__Anforderung 1__
Aktualisiere im Auszug zum Zürcher Prozess den Abschnitt zwischen "Die fünf jungen" und "hat eine Vorstrafe.", beide einschließlich. Ersetze dabei "Fotoshootings" durch "Fotoaufnahmen" und gib den Abschnitt vollständig wieder.
__Anforderung 2__
Welche Genugtuung erhält der Beschuldigte laut dem Auszug zum Zürcher Prozess für die erlittene Haft?

__Ausgewählter Auszug__
-=-=-

Der Beschuldigte wurde vom Vorwurf der sexuellen Nötigung und Vergewaltigung freigesprochen. Er erhält eine Genugtuung von 2.600 Franken (circa 2.780 Euro) für die erlittene Haft. Das berichtet "20 Minuten".

Travis wurde lediglich zu einer geringen bedingten Geldstrafe von 30 Tagessätzen zu 30 Franken wegen Verletzung des Geheim- und Privatbereichs durch ein Aufnahmegerät verurteilt. Dies, weil er heimlich ein Sexbild mit einer Partnerin mit dem Handy gemacht hat.

Die Urteilsbegründung empört: Für das Gericht braucht es nach altem Sexualstrafrecht – gemäß dem der Fall behandelt wurde – vom Opfer einen zumutbaren Widerstand. "Sexuelle Handlungen gegen den Willen des Opfers alleine reichen für eine Verurteilung nicht", sagte der Richter. So hätten die Opfer nicht von eigentlichen Gewalthandlungen gesprochen und hätten sich auch wehren können.

"Mach doch mit" und "Tu doch nicht so"

Die fünf jungen Frauen sollen im Zeitraum von 2017 bis 2020 bei Fotoshootings in Unterwäsche in einer Boutique in der Stadt Zürich oder in Privatwohnungen in der Agglomeration vom Influencer und Partyveranstalter missbraucht worden sein.

Laut Anklage waren die Opfer jeweils überrascht, als sie vom Beschuldigten angefasst und missbraucht wurden, und hätten sich in einer Art Schockstarre befunden.

Der Influencer soll jeweils gesagt haben: "Don't be shy", "Mach doch mit" sowie "Tu doch nicht so". So soll er die Frauen genötigt und überrumpelt haben.

Travis: "Keine Aussage"

Am Prozess vor dem Bezirksgericht Zürich am Montag machte Travis keine Aussagen – weder zu seiner Person noch zu den Vorwürfen. Er lebt momentan in Spanien, ist ledig, Vater eines Kindes und hat eine Vorstrafe.

Der Ghanaer wurde 2021 vom Obergericht Zürich wegen Schändung verurteilt. In der Untersuchung hatte er die sexuellen Handlungen entweder bestritten oder gesagt, dass sie freiwillig waren.

-=-=-

__Datensatz__
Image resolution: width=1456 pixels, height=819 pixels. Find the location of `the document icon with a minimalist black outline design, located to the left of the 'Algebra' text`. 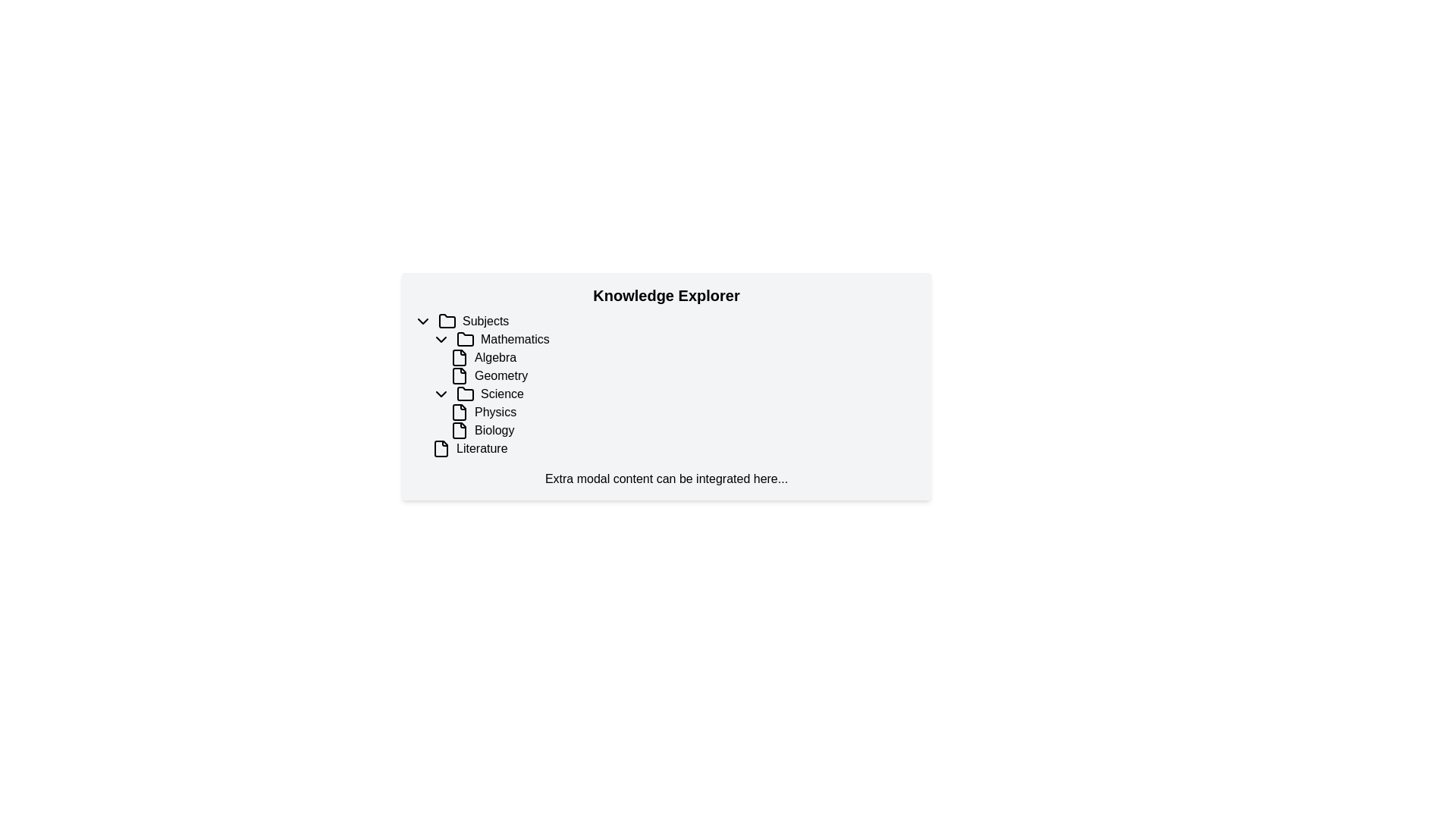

-=-=-

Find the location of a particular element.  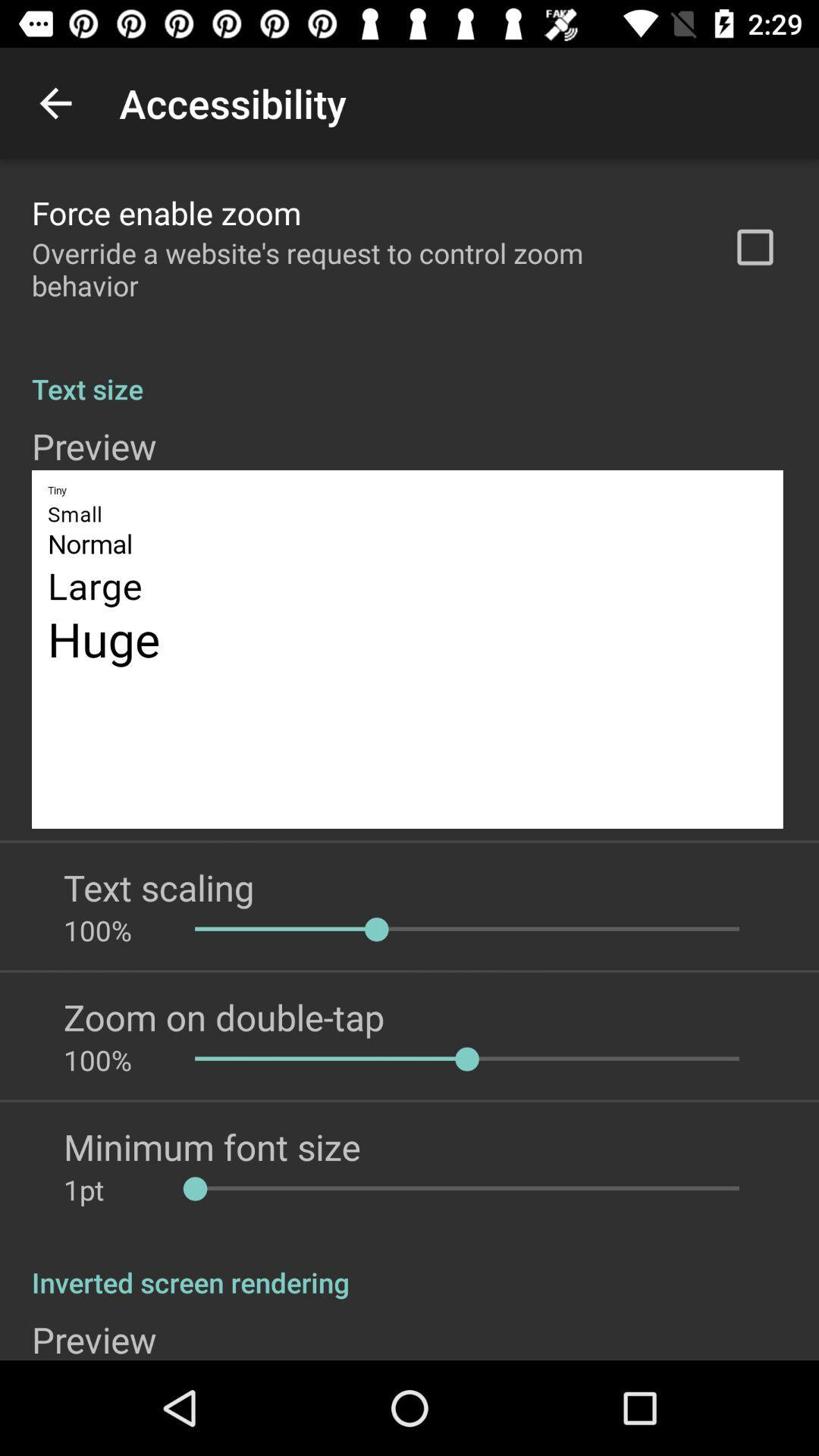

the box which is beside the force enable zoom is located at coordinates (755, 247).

-=-=-

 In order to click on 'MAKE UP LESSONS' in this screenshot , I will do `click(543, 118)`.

-=-=-

__Übungsergebnis 1__
Die fünf jungen Frauen sollen im Zeitraum von 2017 bis 2020 bei Fotoaufnahmen in Unterwäsche in einer Boutique in der Stadt Zürich oder in Privatwohnungen in der Agglomeration vom Influencer und Partyveranstalter missbraucht worden sein.

Laut Anklage waren die Opfer jeweils überrascht, als sie vom Beschuldigten angefasst und missbraucht wurden, und hätten sich in einer Art Schockstarre befunden.

Der Influencer soll jeweils gesagt haben: "Don't be shy", "Mach doch mit" sowie "Tu doch nicht so". So soll er die Frauen genötigt und überrumpelt haben.

Travis: "Keine Aussage"

Am Prozess vor dem Bezirksgericht Zürich am Montag machte Travis keine Aussagen – weder zu seiner Person noch zu den Vorwürfen. Er lebt momentan in Spanien, ist ledig, Vater eines Kindes und hat eine Vorstrafe.

__Übungsergebnis 2__
2.600 Franken (circa 2.780 Euro).